= Beginning of Section =

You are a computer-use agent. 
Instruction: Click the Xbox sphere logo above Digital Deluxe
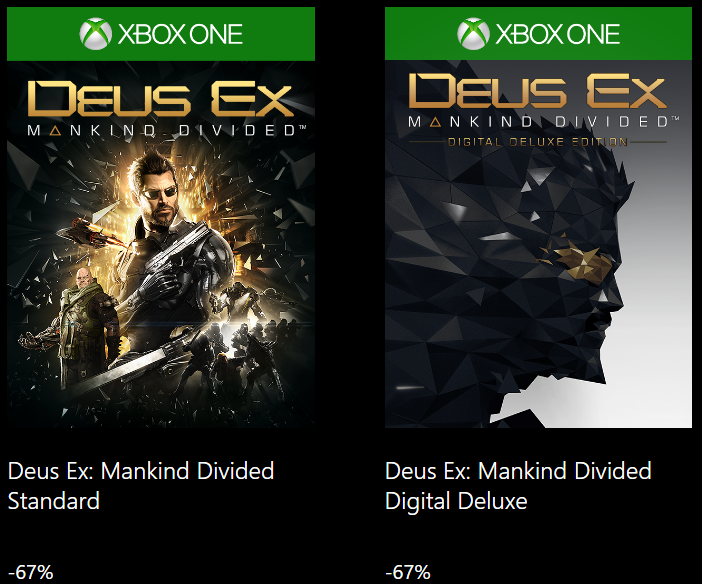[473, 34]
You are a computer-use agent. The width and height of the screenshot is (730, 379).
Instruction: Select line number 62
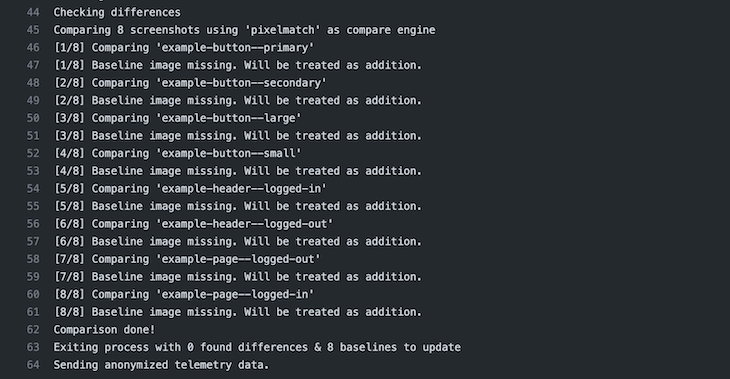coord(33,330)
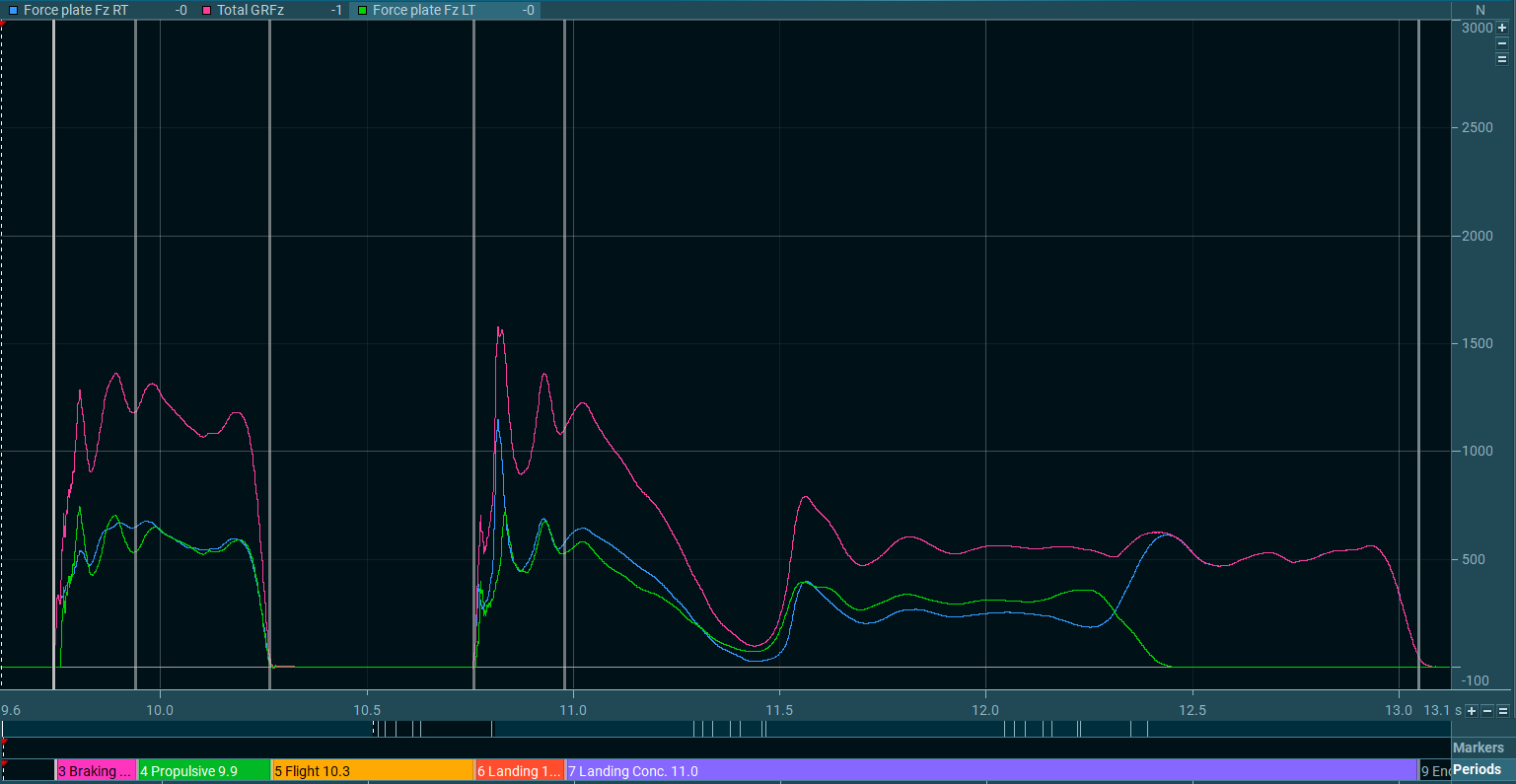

= End of Section =

PROBLEM TO SOLVE:
Using the data above, return every line that contains the string "computer".

ANSWER BOX:
You are a computer-use agent. 
You are a computer-use agent. The width and height of the screenshot is (730, 379).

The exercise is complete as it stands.